O contrato secreto de investimento entre o Governo e a Montes del Plata

Na quinta-feira, dia 12 de maio de 2011, o Semanário BÚSQUEDA publicou um extrato do contrato de investimento subscrito entre o Poder Executivo e a empresa Montes del Plata (consórcio Stora Enso – Arauco), assinado no passado 18 de janeiro, onde se estabelecem os termos e condições que o país garante à empresa para que leve a cabo o investimento do megaprojeto de planta de celulose em Punta Pereira, na localidade de Conchillas do Departamento de Colonia (1).

Cópia desse contrato tinha sido solicitada pelo Ministério Público –Promotor Público Enrique Viana- mas o pedido tinha sido indeferido, alegando que o contrato incluía uma cláusula de “confidencialidade” onde as duas partes se obrigavam a não divulgar informação relacionada com esse convênio. O Promotor Público considera que essas negociações secretas do Poder Executivo atentam contra o que é um assunto de interesse geral ou público de acordo com o estabelecido na Constituição da República; contra as previsões do quadro jurídico ambiental; contra a lei de livre acesso à informação pública pela cidadania e contra a transparência democrática (2).

Todas as vantagens

Através de um contrato leonino, a Montes de Plata se assegurou um conjunto de condições produtivas e econômicas para toda sua duração, que nenhum empresário nacional teria sonhado conseguir para seu negócio. Essa bênção inicial do Poder Executivo opera, também como um passe livre para as sucessivas instâncias que devem percorrer projetos desse volume. Alguns pontos principais são resumidos a seguir.

1. Benefícios tributários de todas as cores. O projeto –em sua localização industrial e porto- operará sob o regime de zona franca recarregada, e como se isso fosse pouco, é promovido com os benefícios que determina a lei de investimentos. As plantações e as tarefas associadas de manejo, colheita e transporte recebem todos os benefícios da lei florestal em vigor.

....

** EXERCÍCIO A **
Reproduza sem nenhuma alteração o trecho do texto sobre o contrato da Montes del Plata que vai de "Através de um" a "florestal em vigor.".
O texto e os registros não têm nenhuma relação entre si.

....

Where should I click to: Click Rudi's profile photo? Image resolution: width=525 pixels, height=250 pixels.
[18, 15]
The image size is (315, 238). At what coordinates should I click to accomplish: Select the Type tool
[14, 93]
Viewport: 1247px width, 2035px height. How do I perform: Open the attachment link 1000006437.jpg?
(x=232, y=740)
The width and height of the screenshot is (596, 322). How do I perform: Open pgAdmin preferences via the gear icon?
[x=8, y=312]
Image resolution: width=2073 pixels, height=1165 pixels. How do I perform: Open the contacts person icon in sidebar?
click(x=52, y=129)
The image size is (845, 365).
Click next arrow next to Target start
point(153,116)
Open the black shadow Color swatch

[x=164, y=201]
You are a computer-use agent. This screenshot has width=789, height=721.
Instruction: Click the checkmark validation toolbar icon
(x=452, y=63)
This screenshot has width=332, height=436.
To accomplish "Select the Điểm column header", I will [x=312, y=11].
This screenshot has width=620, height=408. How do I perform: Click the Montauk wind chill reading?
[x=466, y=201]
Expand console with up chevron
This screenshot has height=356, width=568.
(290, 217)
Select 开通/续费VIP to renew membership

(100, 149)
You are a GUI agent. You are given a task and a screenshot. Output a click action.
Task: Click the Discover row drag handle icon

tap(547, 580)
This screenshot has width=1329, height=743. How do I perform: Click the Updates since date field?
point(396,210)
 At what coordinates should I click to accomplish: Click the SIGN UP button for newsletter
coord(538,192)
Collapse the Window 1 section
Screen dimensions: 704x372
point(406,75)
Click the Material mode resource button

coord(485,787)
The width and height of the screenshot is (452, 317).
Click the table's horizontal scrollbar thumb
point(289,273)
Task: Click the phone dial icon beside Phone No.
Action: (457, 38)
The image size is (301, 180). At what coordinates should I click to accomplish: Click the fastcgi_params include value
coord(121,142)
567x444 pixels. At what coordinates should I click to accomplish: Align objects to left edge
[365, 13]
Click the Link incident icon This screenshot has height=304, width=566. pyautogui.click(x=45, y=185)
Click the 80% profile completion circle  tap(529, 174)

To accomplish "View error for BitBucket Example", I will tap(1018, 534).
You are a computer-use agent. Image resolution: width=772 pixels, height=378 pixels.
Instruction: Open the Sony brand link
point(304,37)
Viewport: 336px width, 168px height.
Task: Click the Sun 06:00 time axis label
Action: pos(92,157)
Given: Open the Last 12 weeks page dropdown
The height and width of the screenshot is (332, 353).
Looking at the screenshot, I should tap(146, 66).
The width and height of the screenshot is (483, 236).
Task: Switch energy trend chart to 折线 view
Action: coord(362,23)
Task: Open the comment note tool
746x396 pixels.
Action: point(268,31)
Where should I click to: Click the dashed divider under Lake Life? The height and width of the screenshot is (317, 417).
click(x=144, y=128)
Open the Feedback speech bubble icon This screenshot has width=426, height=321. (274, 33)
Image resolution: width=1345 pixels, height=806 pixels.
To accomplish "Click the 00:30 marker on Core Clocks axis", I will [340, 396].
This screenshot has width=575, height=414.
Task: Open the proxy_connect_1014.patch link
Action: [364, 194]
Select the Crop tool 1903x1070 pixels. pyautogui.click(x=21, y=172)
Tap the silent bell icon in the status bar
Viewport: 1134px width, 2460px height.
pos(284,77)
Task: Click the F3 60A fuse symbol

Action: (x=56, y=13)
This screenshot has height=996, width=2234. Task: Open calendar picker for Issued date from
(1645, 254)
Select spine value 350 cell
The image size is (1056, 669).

....

** EXERCÍCIO B **
Reescreva como lista numerada só as linhas dos registros que vão da linha com "You are a computer-use agent. Image" até a linha com "Open the Feedback", incluindo essas duas e deixando de fora as linhas em branco.

** RESPOSTA FINAL A **
Através de um contrato leonino, a Montes de Plata se assegurou um conjunto de condições produtivas e econômicas para toda sua duração, que nenhum empresário nacional teria sonhado conseguir para seu negócio. Essa bênção inicial do Poder Executivo opera, também como um passe livre para as sucessivas instâncias que devem percorrer projetos desse volume. Alguns pontos principais são resumidos a seguir.

1. Benefícios tributários de todas as cores. O projeto –em sua localização industrial e porto- operará sob o regime de zona franca recarregada, e como se isso fosse pouco, é promovido com os benefícios que determina a lei de investimentos. As plantações e as tarefas associadas de manejo, colheita e transporte recebem todos os benefícios da lei florestal em vigor.

** RESPOSTA FINAL B **
1. You are a computer-use agent. Image resolution: width=772 pixels, height=378 pixels.
2. Instruction: Open the Sony brand link
3. point(304,37)
4. Viewport: 336px width, 168px height.
5. Task: Click the Sun 06:00 time axis label
6. Action: pos(92,157)
7. Given: Open the Last 12 weeks page dropdown
8. The height and width of the screenshot is (332, 353).
9. Looking at the screenshot, I should tap(146, 66).
10. The width and height of the screenshot is (483, 236).
11. Task: Switch energy trend chart to 折线 view
12. Action: coord(362,23)
13. Task: Open the comment note tool
14. 746x396 pixels.
15. Action: point(268,31)
16. Where should I click to: Click the dashed divider under Lake Life? The height and width of the screenshot is (317, 417).
17. click(x=144, y=128)
18. Open the Feedback speech bubble icon This screenshot has width=426, height=321. (274, 33)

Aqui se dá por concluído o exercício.